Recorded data
--- START ---

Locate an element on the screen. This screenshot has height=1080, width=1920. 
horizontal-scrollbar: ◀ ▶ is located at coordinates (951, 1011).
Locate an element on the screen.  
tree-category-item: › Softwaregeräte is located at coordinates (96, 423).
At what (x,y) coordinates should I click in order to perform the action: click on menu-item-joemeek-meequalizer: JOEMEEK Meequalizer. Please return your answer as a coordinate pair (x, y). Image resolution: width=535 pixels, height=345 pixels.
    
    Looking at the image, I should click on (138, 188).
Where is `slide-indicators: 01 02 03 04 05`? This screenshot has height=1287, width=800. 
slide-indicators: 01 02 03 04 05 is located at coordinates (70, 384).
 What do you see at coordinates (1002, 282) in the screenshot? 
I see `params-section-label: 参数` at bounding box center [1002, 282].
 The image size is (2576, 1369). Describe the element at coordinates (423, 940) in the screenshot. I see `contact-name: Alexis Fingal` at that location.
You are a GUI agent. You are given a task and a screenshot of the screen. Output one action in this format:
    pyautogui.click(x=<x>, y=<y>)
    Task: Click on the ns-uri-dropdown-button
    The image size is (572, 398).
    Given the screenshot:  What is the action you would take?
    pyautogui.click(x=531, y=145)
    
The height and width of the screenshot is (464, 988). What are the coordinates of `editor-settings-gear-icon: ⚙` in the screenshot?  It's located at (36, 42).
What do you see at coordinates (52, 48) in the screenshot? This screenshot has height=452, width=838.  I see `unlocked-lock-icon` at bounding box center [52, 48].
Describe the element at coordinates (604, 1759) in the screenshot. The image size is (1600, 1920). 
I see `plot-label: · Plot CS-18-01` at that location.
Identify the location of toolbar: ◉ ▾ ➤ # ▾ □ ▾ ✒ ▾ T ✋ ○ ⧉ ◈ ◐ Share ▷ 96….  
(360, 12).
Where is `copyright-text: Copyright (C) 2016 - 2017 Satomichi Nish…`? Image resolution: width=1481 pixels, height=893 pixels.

--- END ---

# [Exercise goal]
Rewrite the material above, replacing each occurrence of "Image resolution" with "Screen resolution" and leaving everything else untouched.

# [Result for this exercise]
Locate an element on the screen. This screenshot has height=1080, width=1920. 
horizontal-scrollbar: ◀ ▶ is located at coordinates (951, 1011).
Locate an element on the screen.  
tree-category-item: › Softwaregeräte is located at coordinates (96, 423).
At what (x,y) coordinates should I click in order to perform the action: click on menu-item-joemeek-meequalizer: JOEMEEK Meequalizer. Please return your answer as a coordinate pair (x, y). Screen resolution: width=535 pixels, height=345 pixels.
    
    Looking at the image, I should click on (138, 188).
Where is `slide-indicators: 01 02 03 04 05`? This screenshot has height=1287, width=800. 
slide-indicators: 01 02 03 04 05 is located at coordinates (70, 384).
 What do you see at coordinates (1002, 282) in the screenshot? 
I see `params-section-label: 参数` at bounding box center [1002, 282].
 The image size is (2576, 1369). Describe the element at coordinates (423, 940) in the screenshot. I see `contact-name: Alexis Fingal` at that location.
You are a GUI agent. You are given a task and a screenshot of the screen. Output one action in this format:
    pyautogui.click(x=<x>, y=<y>)
    Task: Click on the ns-uri-dropdown-button
    The image size is (572, 398).
    Given the screenshot:  What is the action you would take?
    pyautogui.click(x=531, y=145)
    
The height and width of the screenshot is (464, 988). What are the coordinates of `editor-settings-gear-icon: ⚙` in the screenshot?  It's located at (36, 42).
What do you see at coordinates (52, 48) in the screenshot? This screenshot has height=452, width=838.  I see `unlocked-lock-icon` at bounding box center [52, 48].
Describe the element at coordinates (604, 1759) in the screenshot. The image size is (1600, 1920). 
I see `plot-label: · Plot CS-18-01` at that location.
Identify the location of toolbar: ◉ ▾ ➤ # ▾ □ ▾ ✒ ▾ T ✋ ○ ⧉ ◈ ◐ Share ▷ 96….  
(360, 12).
Where is `copyright-text: Copyright (C) 2016 - 2017 Satomichi Nish…`? Screen resolution: width=1481 pixels, height=893 pixels.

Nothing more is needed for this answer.